- Document extract:
※ ※ ※

In part, this spending will be funded by $2 trillion by taxing corporations and wealthy individuals at a higher rate and by cracking down on offshoring profits. Biden plans to raise the corporate tax rate from 21% to 28%. The US government will also borrow extensively, and Janet Yellen, the Treasury secretary, told the US House on May 27 that she would be looking at the cost of interest on these loans to “judge the sustainability of federal finances.” The government expects interest payments to stay below 2% of GDP over the next decade—a level it considers sustainable.

The callback to the postwar years is apt. History shows that in the wake of severe shocks to the economy, public spending rises and then remains high for years. “People come to benefit from it and then to expect it,” said Price V. Fishback, a professor of economics at the University of Arizona. “That makes it harder to go back to a time of low spending.”

Fishback knows it has happened before. His principal area of research is the political economy of the New Deal, a period of intense public expenditure during the Great Depression that gave way to the even greater spending of World War II. “Federal net outlay, as a share of GDP, went from 3% to 9% by the end of 1933, and then to nearly 10% by the end of the 1930s,” Fishback said. “The war comes in, everything explodes, and it’s 41% by 1944.” It wasn’t just that the government spent on infrastructure or welfare or the military, he said. It was that the government imposed more regulation and taxes as well. The state grew bigger in nearly every way—and it has never permanently shrunk since.

Indeed, the American government grew on the back of emergencies such as the Great Depression and the world wars, the economist Robert Higgs found in his book “Crisis and Leviathan.” (Higgs has described himself as a “libertarian anarchist,” and his book has an elegiac nostalgia for “a time, long ago, when the average American could go about his daily business hardly aware of the government—especially the federal government.”) Analyzing the effect of the wars and the Great Depression, Higgs wrote: “Chief among the enduring legacies of emergency governmental programs has been ideological change, in particular a profound transformation of the typical American’s beliefs about the appropriate role of the federal government in economic affairs.”

The pandemic represents another crisis of the kind Higgs discussed in his book, so if his observation is any guide, the size of the state and its expenditure will not shrink in a hurry.  “It’s easy to for people to think: ‘Yeah, I survived the pandemic only because of this money,’” Fishback said. “It will open the door for more spending.”

The Biden administration expects that deficits will eventually dwindle—that these levels of expenditure will pave the way for long-term growth, leading to more tax revenues. The budget predicts that, after rebounds in growth this year and next, the economy will expand at 1.8-2% through 2030.

Both the House and the Senate are controlled by Democrats, but Biden will still need all the support from Democrat legislators that he can get. He faces some sticking points. The budget proposes a 1.7% rise in military spending, but some Democrats, such as rep. Mark Pocan of Wisconsin and rep. Barbara Lee of  California, want the military’s budgets to be slashed. At least one Democrat, sen. Joe Manchin of West Virginia, thinks the suggested 28% corporate tax rate is too high.

This post has been updated with details from the Biden administration’s budget proposal.

Correction: The title of Robert Higg’s book is “Crisis and Leviathan” and not “Crisis in Leviathan,” as cited earlier.

※ ※ ※

- Source material:
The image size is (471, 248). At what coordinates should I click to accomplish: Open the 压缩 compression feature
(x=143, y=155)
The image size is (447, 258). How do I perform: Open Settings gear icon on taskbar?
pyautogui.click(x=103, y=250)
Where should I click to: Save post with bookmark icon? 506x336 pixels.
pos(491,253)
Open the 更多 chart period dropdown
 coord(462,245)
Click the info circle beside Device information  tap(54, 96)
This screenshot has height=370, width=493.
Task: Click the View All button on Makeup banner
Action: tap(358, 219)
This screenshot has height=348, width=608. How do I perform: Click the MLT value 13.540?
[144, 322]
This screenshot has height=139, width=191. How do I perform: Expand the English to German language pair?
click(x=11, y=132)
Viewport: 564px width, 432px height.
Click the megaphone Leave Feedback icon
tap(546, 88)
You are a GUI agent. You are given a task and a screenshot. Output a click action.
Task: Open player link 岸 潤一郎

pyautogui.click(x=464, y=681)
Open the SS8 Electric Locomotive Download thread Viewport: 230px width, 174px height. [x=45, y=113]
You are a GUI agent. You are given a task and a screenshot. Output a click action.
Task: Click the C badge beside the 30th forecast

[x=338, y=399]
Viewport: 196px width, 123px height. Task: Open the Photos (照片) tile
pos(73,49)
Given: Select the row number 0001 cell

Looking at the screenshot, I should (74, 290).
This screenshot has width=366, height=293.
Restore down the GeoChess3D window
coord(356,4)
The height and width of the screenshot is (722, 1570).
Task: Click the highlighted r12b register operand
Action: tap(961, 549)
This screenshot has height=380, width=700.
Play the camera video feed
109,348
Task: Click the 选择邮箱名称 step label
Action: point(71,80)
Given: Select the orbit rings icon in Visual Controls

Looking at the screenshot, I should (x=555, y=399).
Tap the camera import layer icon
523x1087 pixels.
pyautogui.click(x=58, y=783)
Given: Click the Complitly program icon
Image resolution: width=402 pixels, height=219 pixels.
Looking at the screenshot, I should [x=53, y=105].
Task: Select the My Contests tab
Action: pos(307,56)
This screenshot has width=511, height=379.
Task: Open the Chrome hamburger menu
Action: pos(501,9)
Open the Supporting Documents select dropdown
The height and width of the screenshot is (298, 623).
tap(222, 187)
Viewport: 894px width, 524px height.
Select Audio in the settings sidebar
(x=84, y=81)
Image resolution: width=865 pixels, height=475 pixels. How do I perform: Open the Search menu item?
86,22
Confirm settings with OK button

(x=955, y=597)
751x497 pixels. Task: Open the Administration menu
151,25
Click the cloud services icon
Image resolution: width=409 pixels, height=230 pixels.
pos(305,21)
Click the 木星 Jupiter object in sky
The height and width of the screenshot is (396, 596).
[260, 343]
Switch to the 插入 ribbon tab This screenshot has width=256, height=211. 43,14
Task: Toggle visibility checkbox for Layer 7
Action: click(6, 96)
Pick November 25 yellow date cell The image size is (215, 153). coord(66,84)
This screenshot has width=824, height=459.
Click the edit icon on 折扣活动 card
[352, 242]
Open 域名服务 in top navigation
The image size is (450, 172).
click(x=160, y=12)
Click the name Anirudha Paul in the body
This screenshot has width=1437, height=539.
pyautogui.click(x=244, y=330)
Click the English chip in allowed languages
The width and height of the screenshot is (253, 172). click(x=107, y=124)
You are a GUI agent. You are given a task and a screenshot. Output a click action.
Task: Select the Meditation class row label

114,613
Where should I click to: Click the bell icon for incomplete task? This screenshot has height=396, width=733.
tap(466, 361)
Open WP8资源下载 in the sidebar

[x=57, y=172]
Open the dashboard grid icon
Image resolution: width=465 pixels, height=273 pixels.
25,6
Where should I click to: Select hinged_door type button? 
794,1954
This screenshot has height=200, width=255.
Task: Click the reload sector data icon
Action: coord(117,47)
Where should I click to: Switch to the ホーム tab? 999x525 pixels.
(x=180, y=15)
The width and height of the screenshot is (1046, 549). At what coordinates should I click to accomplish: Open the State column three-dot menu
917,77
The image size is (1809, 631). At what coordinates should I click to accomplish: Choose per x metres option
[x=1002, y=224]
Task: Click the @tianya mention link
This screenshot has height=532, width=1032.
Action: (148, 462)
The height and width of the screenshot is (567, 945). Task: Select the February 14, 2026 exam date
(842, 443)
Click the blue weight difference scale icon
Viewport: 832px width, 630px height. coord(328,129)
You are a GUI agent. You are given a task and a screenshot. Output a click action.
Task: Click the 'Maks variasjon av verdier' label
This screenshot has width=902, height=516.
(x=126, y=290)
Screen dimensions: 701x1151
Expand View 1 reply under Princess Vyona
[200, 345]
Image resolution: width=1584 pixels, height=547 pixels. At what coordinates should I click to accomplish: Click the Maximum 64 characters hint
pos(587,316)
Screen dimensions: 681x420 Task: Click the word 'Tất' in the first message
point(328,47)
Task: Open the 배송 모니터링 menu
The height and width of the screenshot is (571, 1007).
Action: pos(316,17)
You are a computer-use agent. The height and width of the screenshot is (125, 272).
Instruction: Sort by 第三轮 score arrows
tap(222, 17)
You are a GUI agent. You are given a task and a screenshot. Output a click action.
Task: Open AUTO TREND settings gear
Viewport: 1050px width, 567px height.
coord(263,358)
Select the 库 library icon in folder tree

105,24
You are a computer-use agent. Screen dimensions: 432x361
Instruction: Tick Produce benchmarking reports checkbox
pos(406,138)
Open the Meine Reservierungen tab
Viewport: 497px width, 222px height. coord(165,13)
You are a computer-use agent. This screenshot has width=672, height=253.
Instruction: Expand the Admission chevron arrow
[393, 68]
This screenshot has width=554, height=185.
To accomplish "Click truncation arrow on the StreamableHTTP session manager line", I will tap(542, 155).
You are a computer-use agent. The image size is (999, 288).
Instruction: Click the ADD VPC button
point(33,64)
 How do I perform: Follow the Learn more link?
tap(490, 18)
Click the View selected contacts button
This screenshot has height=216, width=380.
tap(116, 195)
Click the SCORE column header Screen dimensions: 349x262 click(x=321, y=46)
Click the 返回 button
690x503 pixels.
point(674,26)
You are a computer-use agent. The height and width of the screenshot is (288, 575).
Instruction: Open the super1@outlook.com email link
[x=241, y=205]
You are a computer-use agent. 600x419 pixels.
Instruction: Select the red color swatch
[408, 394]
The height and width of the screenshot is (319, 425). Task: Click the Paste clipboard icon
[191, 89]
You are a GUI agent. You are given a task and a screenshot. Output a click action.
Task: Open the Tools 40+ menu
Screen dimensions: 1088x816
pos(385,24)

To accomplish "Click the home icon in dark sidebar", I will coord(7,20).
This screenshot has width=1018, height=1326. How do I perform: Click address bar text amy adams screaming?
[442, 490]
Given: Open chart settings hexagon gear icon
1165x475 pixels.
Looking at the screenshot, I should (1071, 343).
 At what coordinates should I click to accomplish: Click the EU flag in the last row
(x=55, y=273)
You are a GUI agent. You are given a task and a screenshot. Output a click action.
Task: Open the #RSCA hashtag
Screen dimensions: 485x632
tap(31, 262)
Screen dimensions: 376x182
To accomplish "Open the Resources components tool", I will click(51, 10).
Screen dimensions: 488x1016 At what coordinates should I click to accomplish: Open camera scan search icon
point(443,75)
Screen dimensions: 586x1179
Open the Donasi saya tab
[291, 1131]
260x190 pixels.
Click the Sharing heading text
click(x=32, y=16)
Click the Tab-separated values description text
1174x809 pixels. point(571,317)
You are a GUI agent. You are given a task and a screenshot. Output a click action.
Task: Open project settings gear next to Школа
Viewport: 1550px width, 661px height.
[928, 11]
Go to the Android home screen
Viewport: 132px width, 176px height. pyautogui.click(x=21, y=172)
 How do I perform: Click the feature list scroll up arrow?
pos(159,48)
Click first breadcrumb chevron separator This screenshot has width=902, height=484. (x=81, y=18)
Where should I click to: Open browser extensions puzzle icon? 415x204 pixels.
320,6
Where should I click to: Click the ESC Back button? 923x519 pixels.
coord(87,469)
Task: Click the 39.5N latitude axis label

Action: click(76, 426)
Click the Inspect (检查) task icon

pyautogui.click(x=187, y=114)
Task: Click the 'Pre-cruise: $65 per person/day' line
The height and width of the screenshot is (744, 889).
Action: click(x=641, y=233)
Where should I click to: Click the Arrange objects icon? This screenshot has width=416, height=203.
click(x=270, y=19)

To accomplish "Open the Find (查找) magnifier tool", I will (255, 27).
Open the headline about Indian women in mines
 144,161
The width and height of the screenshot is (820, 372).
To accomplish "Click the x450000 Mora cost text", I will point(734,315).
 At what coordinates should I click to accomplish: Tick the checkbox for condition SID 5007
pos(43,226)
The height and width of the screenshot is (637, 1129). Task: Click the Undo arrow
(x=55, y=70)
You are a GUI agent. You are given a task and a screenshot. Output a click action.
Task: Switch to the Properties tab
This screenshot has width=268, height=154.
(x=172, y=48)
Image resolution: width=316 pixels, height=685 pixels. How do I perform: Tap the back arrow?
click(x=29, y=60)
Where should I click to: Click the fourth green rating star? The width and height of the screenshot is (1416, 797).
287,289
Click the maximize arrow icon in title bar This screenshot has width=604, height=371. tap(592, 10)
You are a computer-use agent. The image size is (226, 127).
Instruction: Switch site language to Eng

※ ※ ※

- About this task:
Retype the part of the federal spending article starting with "The Biden administration expects" and going on through "administration’s budget proposal.". The records come from a separate source and are unrelated to the text.

- Response:
The Biden administration expects that deficits will eventually dwindle—that these levels of expenditure will pave the way for long-term growth, leading to more tax revenues. The budget predicts that, after rebounds in growth this year and next, the economy will expand at 1.8-2% through 2030.

Both the House and the Senate are controlled by Democrats, but Biden will still need all the support from Democrat legislators that he can get. He faces some sticking points. The budget proposes a 1.7% rise in military spending, but some Democrats, such as rep. Mark Pocan of Wisconsin and rep. Barbara Lee of  California, want the military’s budgets to be slashed. At least one Democrat, sen. Joe Manchin of West Virginia, thinks the suggested 28% corporate tax rate is too high.

This post has been updated with details from the Biden administration’s budget proposal.